To understand more of why God wanted the nation out of the land of Canaan, go back with me to the story of God’s covenant with Abraham in Genesis 15.
Gen. 15:13 Then the LORD said to Abram, “Know for certain that your offspring will be sojourners in a land that is not theirs and will be servants there, and they will be afflicted for four hundred years…
16 And they shall come back here (Canaan, the Promised Land) in the fourth generation, for the iniquity of the Amorites is not yet complete.”
In other words, God needed the nation of Israel out of the way for 400 years while He dealt with the people of the land of Canaan.
The Bible does not explain what that means, but, knowing that God is a God of grace and of redemption, we should be safe in assuming that God did a work of grace among the Amorites to which they did not respond positively.
As a result, God, having allowed them to exhaust every chance for redemption, determined to extinguish them as a people.
Now go forward to Deuteronomy 9.
The nation of Israel has been through the Exodus and the 40 years of wandering in the wilderness. They are standing on the eastern bank of the Jordan River, preparing to enter the Promised Land, and Moses is exhorting them.
Deut. 9:4 Do not say in your heart, after the LORD your God has thrust them out before you, “It is because of my righteousness that the LORD has brought me in to possess this land,” whereas it is because of the wickedness of these nations that the LORD is driving them out before you.
5 Not because of your righteousness or the uprightness of your heart are you going in to possess their land, but because of the wickedness of these nations the LORD your God is driving them out from before you, and that he may confirm the word that the LORD swore to your fathers, to Abraham, to Isaac, and to Jacob.

Saved entries
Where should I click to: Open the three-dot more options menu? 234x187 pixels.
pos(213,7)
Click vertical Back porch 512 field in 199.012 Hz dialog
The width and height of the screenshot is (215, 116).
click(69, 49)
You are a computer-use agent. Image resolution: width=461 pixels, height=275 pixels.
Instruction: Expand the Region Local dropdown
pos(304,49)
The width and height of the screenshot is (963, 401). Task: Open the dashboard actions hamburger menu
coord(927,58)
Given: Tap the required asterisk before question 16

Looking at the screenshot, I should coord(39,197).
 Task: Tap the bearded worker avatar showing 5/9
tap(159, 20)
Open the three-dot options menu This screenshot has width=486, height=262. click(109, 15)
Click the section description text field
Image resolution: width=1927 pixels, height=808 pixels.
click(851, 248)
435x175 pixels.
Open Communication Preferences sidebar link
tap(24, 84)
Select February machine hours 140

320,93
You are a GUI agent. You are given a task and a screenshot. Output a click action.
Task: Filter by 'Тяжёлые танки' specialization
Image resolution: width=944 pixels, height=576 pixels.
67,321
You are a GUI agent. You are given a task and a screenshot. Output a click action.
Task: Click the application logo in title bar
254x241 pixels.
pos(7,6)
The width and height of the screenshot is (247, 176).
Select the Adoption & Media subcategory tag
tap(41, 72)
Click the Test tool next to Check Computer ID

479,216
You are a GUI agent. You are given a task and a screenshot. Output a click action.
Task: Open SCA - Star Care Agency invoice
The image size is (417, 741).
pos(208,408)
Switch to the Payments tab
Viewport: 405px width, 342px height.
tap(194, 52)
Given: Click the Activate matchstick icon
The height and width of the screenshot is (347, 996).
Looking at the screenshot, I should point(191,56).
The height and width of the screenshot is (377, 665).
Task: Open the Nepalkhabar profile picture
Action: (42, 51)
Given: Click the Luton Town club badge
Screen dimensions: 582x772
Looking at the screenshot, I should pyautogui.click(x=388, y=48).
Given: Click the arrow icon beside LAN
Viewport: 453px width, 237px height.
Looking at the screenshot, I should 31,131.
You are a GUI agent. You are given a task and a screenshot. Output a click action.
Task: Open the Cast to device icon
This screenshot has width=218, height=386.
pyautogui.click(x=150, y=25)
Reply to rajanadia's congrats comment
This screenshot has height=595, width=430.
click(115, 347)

Assignment:
Please say whether each statement below agrees with the passage on Israel and Canaan, giving yes or no and quoting the words from the passage that decide it.
1. The Bible explains what it means that the iniquity of the Amorites was not yet complete.
2. Moses exhorts the nation while it stands on the eastern bank of the Jordan River.
3. Genesis 15:13 says Abram's offspring will be afflicted for four hundred years.

Expected answer:
1. No: "The Bible does not explain what that means"
2. Yes: "They are standing on the eastern bank of the Jordan River, preparing to enter the Promised Land, and Moses is exhorting them."
3. Yes: "and they will be afflicted for four hundred years"